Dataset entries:
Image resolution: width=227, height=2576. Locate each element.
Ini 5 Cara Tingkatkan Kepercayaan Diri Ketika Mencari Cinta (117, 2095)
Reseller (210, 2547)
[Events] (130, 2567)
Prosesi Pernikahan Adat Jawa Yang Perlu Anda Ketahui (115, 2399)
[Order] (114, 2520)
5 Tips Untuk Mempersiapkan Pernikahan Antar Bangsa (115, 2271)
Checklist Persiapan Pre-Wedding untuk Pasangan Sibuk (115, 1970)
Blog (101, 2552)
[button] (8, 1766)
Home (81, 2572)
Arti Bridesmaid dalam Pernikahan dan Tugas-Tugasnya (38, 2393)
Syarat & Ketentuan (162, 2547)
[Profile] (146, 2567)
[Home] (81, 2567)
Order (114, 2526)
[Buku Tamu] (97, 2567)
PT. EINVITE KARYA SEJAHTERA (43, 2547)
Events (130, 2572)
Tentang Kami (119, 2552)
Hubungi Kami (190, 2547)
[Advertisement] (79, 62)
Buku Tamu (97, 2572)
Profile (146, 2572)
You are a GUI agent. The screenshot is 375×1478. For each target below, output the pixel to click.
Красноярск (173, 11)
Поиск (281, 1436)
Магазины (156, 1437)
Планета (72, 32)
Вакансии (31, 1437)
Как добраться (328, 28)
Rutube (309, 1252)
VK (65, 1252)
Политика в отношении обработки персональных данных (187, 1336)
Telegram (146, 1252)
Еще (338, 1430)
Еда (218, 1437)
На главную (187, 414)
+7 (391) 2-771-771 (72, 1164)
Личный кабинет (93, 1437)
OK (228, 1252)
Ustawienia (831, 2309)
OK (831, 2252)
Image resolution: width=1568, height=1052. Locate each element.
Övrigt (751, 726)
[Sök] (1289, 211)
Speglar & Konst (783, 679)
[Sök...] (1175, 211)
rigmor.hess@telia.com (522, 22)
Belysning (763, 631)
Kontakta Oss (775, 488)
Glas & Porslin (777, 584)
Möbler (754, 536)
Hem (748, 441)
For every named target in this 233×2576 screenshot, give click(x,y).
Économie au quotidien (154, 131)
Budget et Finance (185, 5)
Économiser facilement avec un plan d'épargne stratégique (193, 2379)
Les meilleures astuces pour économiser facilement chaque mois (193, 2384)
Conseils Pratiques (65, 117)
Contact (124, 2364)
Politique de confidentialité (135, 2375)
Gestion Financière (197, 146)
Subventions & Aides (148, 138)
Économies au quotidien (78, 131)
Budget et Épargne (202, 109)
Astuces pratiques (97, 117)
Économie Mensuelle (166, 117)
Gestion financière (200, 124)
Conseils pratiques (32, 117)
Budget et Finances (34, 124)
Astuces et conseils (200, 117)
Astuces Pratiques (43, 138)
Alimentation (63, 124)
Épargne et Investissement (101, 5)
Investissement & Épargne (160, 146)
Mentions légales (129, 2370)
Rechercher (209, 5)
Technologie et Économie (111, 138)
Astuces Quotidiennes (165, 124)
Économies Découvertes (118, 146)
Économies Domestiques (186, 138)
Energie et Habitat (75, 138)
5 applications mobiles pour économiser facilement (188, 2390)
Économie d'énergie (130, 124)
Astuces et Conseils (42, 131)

### Exercise requirements:
Please copy every row above word for word, with each line unchanged.

### Reply:
Image resolution: width=227, height=2576. Locate each element.
Ini 5 Cara Tingkatkan Kepercayaan Diri Ketika Mencari Cinta (117, 2095)
Reseller (210, 2547)
[Events] (130, 2567)
Prosesi Pernikahan Adat Jawa Yang Perlu Anda Ketahui (115, 2399)
[Order] (114, 2520)
5 Tips Untuk Mempersiapkan Pernikahan Antar Bangsa (115, 2271)
Checklist Persiapan Pre-Wedding untuk Pasangan Sibuk (115, 1970)
Blog (101, 2552)
[button] (8, 1766)
Home (81, 2572)
Arti Bridesmaid dalam Pernikahan dan Tugas-Tugasnya (38, 2393)
Syarat & Ketentuan (162, 2547)
[Profile] (146, 2567)
[Home] (81, 2567)
Order (114, 2526)
[Buku Tamu] (97, 2567)
PT. EINVITE KARYA SEJAHTERA (43, 2547)
Events (130, 2572)
Tentang Kami (119, 2552)
Hubungi Kami (190, 2547)
[Advertisement] (79, 62)
Buku Tamu (97, 2572)
Profile (146, 2572)
You are a GUI agent. The screenshot is 375×1478. For each target below, output the pixel to click.
Красноярск (173, 11)
Поиск (281, 1436)
Магазины (156, 1437)
Планета (72, 32)
Вакансии (31, 1437)
Как добраться (328, 28)
Rutube (309, 1252)
VK (65, 1252)
Политика в отношении обработки персональных данных (187, 1336)
Telegram (146, 1252)
Еще (338, 1430)
Еда (218, 1437)
На главную (187, 414)
+7 (391) 2-771-771 (72, 1164)
Личный кабинет (93, 1437)
OK (228, 1252)
Ustawienia (831, 2309)
OK (831, 2252)
Image resolution: width=1568, height=1052. Locate each element.
Övrigt (751, 726)
[Sök] (1289, 211)
Speglar & Konst (783, 679)
[Sök...] (1175, 211)
rigmor.hess@telia.com (522, 22)
Belysning (763, 631)
Kontakta Oss (775, 488)
Glas & Porslin (777, 584)
Möbler (754, 536)
Hem (748, 441)
For every named target in this 233×2576 screenshot, give click(x,y).
Économie au quotidien (154, 131)
Budget et Finance (185, 5)
Économiser facilement avec un plan d'épargne stratégique (193, 2379)
Les meilleures astuces pour économiser facilement chaque mois (193, 2384)
Conseils Pratiques (65, 117)
Contact (124, 2364)
Politique de confidentialité (135, 2375)
Gestion Financière (197, 146)
Subventions & Aides (148, 138)
Économies au quotidien (78, 131)
Budget et Épargne (202, 109)
Astuces pratiques (97, 117)
Économie Mensuelle (166, 117)
Gestion financière (200, 124)
Conseils pratiques (32, 117)
Budget et Finances (34, 124)
Astuces et conseils (200, 117)
Astuces Pratiques (43, 138)
Alimentation (63, 124)
Épargne et Investissement (101, 5)
Investissement & Épargne (160, 146)
Mentions légales (129, 2370)
Rechercher (209, 5)
Technologie et Économie (111, 138)
Astuces Quotidiennes (165, 124)
Économies Découvertes (118, 146)
Économies Domestiques (186, 138)
Energie et Habitat (75, 138)
5 applications mobiles pour économiser facilement (188, 2390)
Économie d'énergie (130, 124)
Astuces et Conseils (42, 131)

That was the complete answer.